Why We Do What We Do at Mass: A Look at the Postures and Gestures During Our Central Act of Catholic Worship
The Sacred Liturgy is rich with gestures, postures, and symbols that engage our five senses so that we worship God with our entire being. You are likely familiar with these practices, which include what we see, hear, smell, touch, and taste, as well as our gestures such as sitting, standing, and kneeling during holy Mass. But these gestures and postures all have specific meanings and purposes that help us pray with mind, body, and soul. To better understand these physical movements, we need to keep in mind two important aspects of the Mass — that the priest acts in the person of Christ, and that Jesus is fully present in the Eucharist.

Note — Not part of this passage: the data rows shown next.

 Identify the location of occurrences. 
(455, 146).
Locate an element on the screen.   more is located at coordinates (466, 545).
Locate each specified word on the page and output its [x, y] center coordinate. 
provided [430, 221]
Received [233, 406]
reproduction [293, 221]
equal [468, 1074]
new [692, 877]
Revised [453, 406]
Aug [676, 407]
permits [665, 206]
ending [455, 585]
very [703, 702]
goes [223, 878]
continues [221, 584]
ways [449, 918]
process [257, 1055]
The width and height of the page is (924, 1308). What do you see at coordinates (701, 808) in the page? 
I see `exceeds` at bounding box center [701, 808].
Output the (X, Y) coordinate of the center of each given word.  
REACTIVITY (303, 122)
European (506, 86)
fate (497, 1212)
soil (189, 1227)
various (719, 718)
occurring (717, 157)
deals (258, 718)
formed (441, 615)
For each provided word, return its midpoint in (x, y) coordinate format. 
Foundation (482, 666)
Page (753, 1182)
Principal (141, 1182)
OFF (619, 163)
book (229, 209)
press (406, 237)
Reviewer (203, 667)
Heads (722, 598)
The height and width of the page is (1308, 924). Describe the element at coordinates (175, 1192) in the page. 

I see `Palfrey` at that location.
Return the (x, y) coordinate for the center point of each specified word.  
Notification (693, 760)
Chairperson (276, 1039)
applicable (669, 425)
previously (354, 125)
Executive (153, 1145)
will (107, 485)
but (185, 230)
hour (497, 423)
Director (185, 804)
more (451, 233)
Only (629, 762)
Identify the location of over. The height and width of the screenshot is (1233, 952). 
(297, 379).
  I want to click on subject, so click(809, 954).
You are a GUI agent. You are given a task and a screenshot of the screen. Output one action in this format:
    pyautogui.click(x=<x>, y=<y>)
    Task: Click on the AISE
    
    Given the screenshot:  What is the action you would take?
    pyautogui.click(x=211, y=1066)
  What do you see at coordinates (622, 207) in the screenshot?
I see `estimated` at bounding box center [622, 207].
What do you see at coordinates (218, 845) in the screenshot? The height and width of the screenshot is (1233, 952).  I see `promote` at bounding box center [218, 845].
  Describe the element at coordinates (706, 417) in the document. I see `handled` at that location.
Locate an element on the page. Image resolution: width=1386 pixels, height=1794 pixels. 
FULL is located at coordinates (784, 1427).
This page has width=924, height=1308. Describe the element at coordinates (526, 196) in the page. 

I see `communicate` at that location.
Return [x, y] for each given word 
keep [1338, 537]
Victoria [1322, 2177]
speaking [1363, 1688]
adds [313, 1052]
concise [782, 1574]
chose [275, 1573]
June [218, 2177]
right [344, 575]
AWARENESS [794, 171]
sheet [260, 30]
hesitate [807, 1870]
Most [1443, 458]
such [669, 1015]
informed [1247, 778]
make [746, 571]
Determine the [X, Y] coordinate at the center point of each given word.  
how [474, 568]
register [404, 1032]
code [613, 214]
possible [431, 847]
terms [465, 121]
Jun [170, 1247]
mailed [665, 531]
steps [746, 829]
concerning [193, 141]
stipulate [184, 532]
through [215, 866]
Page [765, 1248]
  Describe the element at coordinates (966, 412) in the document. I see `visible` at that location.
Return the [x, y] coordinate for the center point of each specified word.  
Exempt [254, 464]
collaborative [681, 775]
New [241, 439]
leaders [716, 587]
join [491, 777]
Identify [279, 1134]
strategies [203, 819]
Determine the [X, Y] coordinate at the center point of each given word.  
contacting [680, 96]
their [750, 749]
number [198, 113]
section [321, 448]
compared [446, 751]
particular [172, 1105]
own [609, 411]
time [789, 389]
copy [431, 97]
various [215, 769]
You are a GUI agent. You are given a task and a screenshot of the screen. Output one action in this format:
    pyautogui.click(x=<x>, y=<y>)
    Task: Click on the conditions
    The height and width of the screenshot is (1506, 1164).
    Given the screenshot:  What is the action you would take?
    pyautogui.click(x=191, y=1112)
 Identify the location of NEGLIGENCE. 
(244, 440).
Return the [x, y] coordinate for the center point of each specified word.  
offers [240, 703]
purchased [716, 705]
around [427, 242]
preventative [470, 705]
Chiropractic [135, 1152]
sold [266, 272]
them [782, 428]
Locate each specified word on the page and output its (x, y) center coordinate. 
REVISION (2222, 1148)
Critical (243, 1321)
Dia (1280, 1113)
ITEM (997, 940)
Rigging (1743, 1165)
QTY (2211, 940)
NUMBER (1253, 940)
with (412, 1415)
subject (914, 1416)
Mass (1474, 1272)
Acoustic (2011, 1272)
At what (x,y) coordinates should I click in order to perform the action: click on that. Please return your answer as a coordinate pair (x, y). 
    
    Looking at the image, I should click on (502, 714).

Standing and speaking in the place of Jesus, the priest leads our worship, assisted by the deacons, with the ancient rituals, traditions, and gestures that are part of the Order of the Mass, and we respond with our own actions and words. In this way, the Holy Sacrifice of the Mass is much like a conversation and sacred meal with Christ Himself.
Through the prayer of consecration offered by the priest at Mass, Jesus is fully present in His Body, Blood, Soul, and Divinity in the Eucharist. This is the Catholic doctrine of transubstantiation, which expresses that the bread and wine literally become Jesus during the Eucharistic Prayer of the Mass.
So, let’s explore why we assume the gestures and postures during the Mass, and what they signify.
Why We Sit During the Mass
After the Introductory Rite at each Mass, we sit for the Liturgy of the Word. As we listen to the readings from the lectionary, sitting indicates our willingness to be students at the feet of Jesus. We also sit down for the Homily, as we pay close attention and take in what is being preached. We are seated again while the Eucharistic gifts are being prepared: a gesture of anticipation, as we prepare ourselves for and eagerly await the climax of the Mass in the Liturgy of the Eucharist.
Why We Stand During the Mass
At the very beginning of the Mass, we stand for the Introductory Rite, which includes the Penitential Act. Here we acclaim the Kyrie Eleison, meaning “Lord, have mercy” in Greek. The Kyrie is an ancient Christian litany in which we confess our sins to both our Almighty Father and our fellow Christians, seeking forgiveness. Standing during the Penitential Act shows that we are owning up to our sinfulness and openly asking for the Lord’s mercy.
Standing is also a simple but profound way of honoring and respecting God during the Mass, both in the person of the priest and in the scriptures, especially the Gospel. While we sit for the first and second readings and the psalm, we stand for the Gospel. The Gospel is the pinnacle of the Word of God and Christ is present in a special way when it is proclaimed aloud, and so we rise from our seats and sing “Alleluia”. Just before the reading of the Gospel, we make a small sign of the cross with our thumb over our foreheads, lips, and hearts. We pray for God to impress His Word upon our minds to understand, our lips to proclaim, and our hearts to live the Gospel. When the deacon or priest has finished reading the Gospel, he kisses the Gospel while silently praying “through the words of the Gospel may our sins be wiped away”. After the homily, we stand back up to pray the Creed as a Profession of Faith, once again standing firm in our ownership of what we believe.
Why We Kneel During the Mass
Kneeling is a humble posture of worship during the Mass. When we kneel, we completely surrender ourselves to our Heavenly Father. We kneel during several parts of the Mass. After the Holy, Holy, Holy, we kneel in adoration to acknowledge that Jesus is personally present among us in Holy Communion.
As we kneel during the Eucharistic Prayer, the priest’s many gestures are also precise and meaningful. He makes the Sign of the Cross, raises his hands over the bread and wine, and proclaims Christ’s own words: “This is my Body,” and “This is my Blood”. As the bread and wine are consecrated, the priest genuflects several times to express reverence for Jesus present on the altar. Instructed by Bishop Ferrario’s liturgical directive in 1970 for the Diocese of Honolulu, after the “Lamb of God”, we all stand together united as the Body of Christ (like we do for the Gospel), and all remain standing as we receive holy Communion, offering God our honor and respect until the Blessed Sacrament is reserved in the tabernacle. Before or while receiving the Eucharist, it is our ancient tradition to show reverence by kneeling or giving a profound bow to express your humility before God.
The Mass is rich with meaning — every element and gesture represents something deep and beautiful. Being mindful of this, each moment we spend at Mass will become more transformative and nourishing to our souls.